Due 8 am Monday February 9

Manning and Schutze provide a very simple example of an HMM, the "crazy soda machine", described on p. 321.  Rather than give you the drink you want, it outputs drinks randomly.  It can dispense cola, iced tea, and lemonade.   To complicate matters a bit more, it has two states, the cola preferring state (CP) and the iced tea preferring state (IP).  It switches randomly between these two states, and provides no external indication of what state it is in, only an indirect indication based on what drink comes out.  That's why it has to be modeled by an HMM.

It always starts out in state CP.  From state CP, the transition probability to state IP is 0.30;  the probability of remaining in CP is 0.70.  From state IP, it has a probability of 0.50 of staying in IP, and 0.50 of changing to state CP.  The drink emission probabilities are as follows:


cola
iced tea
lemonade
CP
0.6
0.1
0.3
IP
0.1
0.7
0.2

We want to see how we can learn HMM parameters for the soda machine, using the forward-backward algorithm (we assume we are told that it is a two-state machine). We will see that the learning process may be trickier than it seems from the textbook.  Holgar Wunsch (from Tubingen) has done the programming work for us; his Java code is available as part of the NLP resources page for Tubingen.  Your job is to run his code and explain some of the observations.

Wunsch's code includes four Java files:
(the versions here have comments and output messages translated into English;  if you want the original German, go to the Tubingen web site).  The main methods for bw and bw1 take a single integer parameter, the number of iterations of Baum-Welch to be performed;  the main method for soda takes a single integer parameter, the length of the output sequence to be generated.

1.  Consider the minature training sequence "lemonade iced-tea cola".  What are the values of the parameters learned by Baum-Welch starting from a uniform distribution?  From the actual parameters?  (You should run the procedure long enough that the parameters are not changing much.)  What is the probability of the sequence for these parameters?  What do we learn from this experiment?

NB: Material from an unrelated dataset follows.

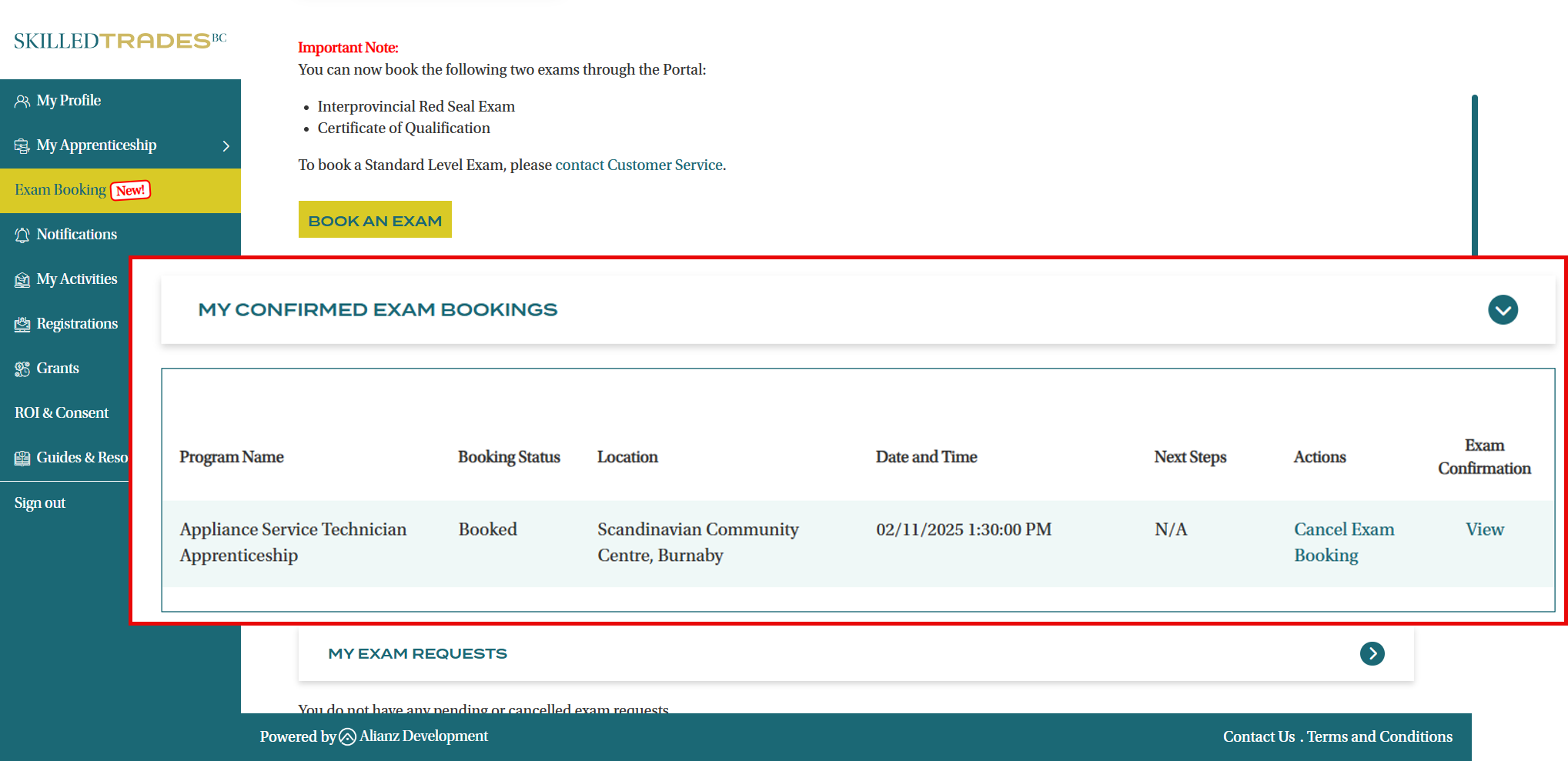Screen dimensions: 1568x761
Task: Collapse My Confirmed Exam Bookings section
Action: 1502,310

2.  Perform the same experiment with the 100-item sequence provided in crazysoda.seq.  What results do we get?  How do they compare with the predicted value?

3.  Note that the parameter pi(1), which is initially 0, stays zero.  Is that a chance occurrence?  If we run the minature training sequence for one iteration, b(1,2) becomes zero.  Does it change on further re-estimation?  Make some generalization about B-W re-estimation of zero parameters.

A warning:  this simple HMM code operates in probability space, not in log probability space, so you might have difficulty if you generate and test long input sequences.

People who are preparing a presentation for Feb. 9 do not have to do these assignments.